• _Brief 1_
From the text on Northwest Pacific paleoceanographic records, list each age in millions of years that it gives for a climate event, together with the event it marks.
• _Brief 2_
Condense the paragraph beginning "Global climate has changed dramatically" from the text on Northwest Pacific paleoceanographic records into a bulleted list that keeps its main facts.
• _Brief 3_
Continue the text on Northwest Pacific paleoceanographic records from where it stops.

• _Excerpted text_
▼

Palaeoceanographic records from the NW Pacific, 16-0 Ma (using samples from Exp 350)

Global climate has changed dramatically over the last 16 million years. Global temperatures at the start of this interval (part of what we call the middle Miocene Climatic Optimum) were perhaps 4-5 degrees C warmer than today, with large cold-blooded reptiles such as crocodiles observed as far north as the UK, and a much smaller-than-modern East Antarctic Ice Sheet (now the largest on the planet). This was followed around 14.5 million years ago (14.5 'Ma') by a major and permanent cooling step (the middle Miocene Climate transition, MCT) associated with the build up of ice sheet in East Antarctica and strengthening of deep water circulation and meriodional temperature gradients (what drives circulation in our current oceans). The next major phase of cooling and ice build up occurred after 5 million years ago culminating with the formation of large northern hemisphere ice sheets (that characterised our so-called 'ice ages'). Palaeoclimatologists investigate what drove these changes so that we can better understand what drives changes in our modern climate system. The ocean plays a major role in controlling climate. To understand drivers of climatic changes over the last 16 million years, we need long-term records of temperature from many different parts of the world's oceans (so that we can 'map' changes in oceanic temperature patterns) as well as information about global ice volume (the presence of ice sheets at high latitudes generates saline seawater which together with cool temperatures can drive 'thermohaline' ocean circulation by forming dense water masses). We can obtain these records by analysing the chemistry of the shells of microscopic marine organisms that collect in deep-sea sediments: Mg/Ca ratios in these shells can tell us about past water temperatures and their 18O/16O ratio can tell us about temperature and the amount of ice locked up on land.

▲

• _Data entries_

▼

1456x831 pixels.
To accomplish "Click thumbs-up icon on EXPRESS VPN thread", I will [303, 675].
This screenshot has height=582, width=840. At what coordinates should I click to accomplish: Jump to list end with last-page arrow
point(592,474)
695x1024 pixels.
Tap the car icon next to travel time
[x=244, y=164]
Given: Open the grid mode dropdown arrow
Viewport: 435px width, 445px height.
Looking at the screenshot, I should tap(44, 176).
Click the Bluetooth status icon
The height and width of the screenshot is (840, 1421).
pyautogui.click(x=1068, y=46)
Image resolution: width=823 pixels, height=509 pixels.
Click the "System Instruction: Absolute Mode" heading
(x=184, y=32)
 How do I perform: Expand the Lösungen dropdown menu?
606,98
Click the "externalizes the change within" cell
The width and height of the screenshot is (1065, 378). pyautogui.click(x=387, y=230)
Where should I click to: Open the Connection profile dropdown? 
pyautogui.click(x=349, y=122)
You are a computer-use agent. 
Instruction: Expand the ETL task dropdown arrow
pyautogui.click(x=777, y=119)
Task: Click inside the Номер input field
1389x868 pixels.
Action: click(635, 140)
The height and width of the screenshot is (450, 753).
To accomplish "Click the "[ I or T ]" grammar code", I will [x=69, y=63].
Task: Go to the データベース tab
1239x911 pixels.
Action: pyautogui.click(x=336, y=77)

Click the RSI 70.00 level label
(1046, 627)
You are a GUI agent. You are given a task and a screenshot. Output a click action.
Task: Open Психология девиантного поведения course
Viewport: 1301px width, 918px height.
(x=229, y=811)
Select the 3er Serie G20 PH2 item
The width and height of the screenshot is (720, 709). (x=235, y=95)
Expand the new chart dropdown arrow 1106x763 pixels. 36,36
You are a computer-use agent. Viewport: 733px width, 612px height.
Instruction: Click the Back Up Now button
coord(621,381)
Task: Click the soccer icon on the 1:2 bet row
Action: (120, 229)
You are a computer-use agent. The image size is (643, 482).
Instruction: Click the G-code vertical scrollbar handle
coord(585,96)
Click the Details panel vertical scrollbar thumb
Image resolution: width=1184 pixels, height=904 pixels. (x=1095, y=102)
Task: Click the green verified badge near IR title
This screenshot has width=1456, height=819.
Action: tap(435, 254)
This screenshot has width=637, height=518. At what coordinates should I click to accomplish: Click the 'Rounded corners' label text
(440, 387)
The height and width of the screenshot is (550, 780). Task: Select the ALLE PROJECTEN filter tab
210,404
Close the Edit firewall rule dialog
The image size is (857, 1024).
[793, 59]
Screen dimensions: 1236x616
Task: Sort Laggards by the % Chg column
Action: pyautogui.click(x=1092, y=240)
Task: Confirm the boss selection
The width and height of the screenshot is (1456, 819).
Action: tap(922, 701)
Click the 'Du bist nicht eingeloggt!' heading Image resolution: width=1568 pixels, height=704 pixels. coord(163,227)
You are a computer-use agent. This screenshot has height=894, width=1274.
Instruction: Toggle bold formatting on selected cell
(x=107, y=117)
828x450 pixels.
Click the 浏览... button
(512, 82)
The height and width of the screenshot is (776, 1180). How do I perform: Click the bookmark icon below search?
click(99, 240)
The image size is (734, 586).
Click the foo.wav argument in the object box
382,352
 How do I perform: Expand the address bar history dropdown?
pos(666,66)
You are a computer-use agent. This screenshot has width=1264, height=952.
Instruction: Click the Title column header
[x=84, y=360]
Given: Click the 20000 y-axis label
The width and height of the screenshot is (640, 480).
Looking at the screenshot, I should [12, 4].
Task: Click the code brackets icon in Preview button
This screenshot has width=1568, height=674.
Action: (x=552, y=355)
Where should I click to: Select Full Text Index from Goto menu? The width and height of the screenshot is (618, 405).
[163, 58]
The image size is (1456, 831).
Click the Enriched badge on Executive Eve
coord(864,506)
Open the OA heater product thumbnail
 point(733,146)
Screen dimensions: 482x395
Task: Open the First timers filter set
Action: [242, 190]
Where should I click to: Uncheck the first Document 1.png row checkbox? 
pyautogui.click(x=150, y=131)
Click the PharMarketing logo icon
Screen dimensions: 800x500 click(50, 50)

▲

• _Task answer 1_
- 16 million years ago: the start of the interval, part of the middle Miocene Climatic Optimum, when global temperatures were perhaps 4-5 degrees C warmer than today
- 14.5 million years ago: a major and permanent cooling step, the middle Miocene Climate transition (MCT)
- After 5 million years ago: the next major phase of cooling and ice build-up, culminating in the formation of large northern hemisphere ice sheets

• _Task answer 2_
- Global climate has changed dramatically over the last 16 million years.
- At the start of this interval (the middle Miocene Climatic Optimum), global temperatures were perhaps 4-5 degrees C warmer than today. Crocodiles lived as far north as the UK, and the East Antarctic Ice Sheet was much smaller than today.
- Around 14.5 Ma, the middle Miocene Climate transition (MCT) brought a major, permanent cooling. It was associated with ice sheet build-up in East Antarctica and stronger deep water circulation and meridional temperature gradients.
- After 5 Ma, further cooling and ice build-up culminated in large northern hemisphere ice sheets (the "ice ages").
- Palaeoclimatologists study what drove these changes to better understand the modern climate system, in which the ocean plays a major controlling role.
- This requires two kinds of long-term records:
  - temperature records from many parts of the world's oceans, to map changes in ocean temperature patterns
  - information on global ice volume, because high-latitude ice sheets generate saline seawater that, together with cool temperatures, forms dense water masses that drive thermohaline circulation
- Both come from the shells of microscopic marine organisms in deep-sea sediments:
  - Mg/Ca ratios record past water temperatures.
  - 18O/16O ratios record temperature and the amount of ice on land.

• _Task answer 3_
There is evidence that the Pacific experienced major oceanographical changes since 16 Ma but Mg/Ca and 18O/16O records from this ocean basin are limited; we therefore only have a loose understanding of changes in the Earth's largest ocean. A new Mg/Ca-18/16O record from the equatorial Pacific (Lear et al., in prep.) shows major changes in water temperature and global ice volume since 16 Ma but raises interesting questions about a) role of atmospheric CO2 in controlling climate (CO2 and temperature appear to be decoupled for the last 6 Myrs which raises pertinent questions give our current concerns over rising CO2 levels) and b) patterns of Pacific ocean circulation (no bottom water temperature changes were observed around 14 Ma despite inferred major ice sheet growth and evidence elsewhere for injection of cold deep Antarctic waters into the Pacific at this time). We plan to construct a new Mg/Ca-18O/16O record (from deepwaters and surface waters) from microfossil shells in the NW Pacific (particularly undersampled) in order to fill an important gap in our 'map' of temperature changes in the Pacific ocean and refine our records of global ice volume.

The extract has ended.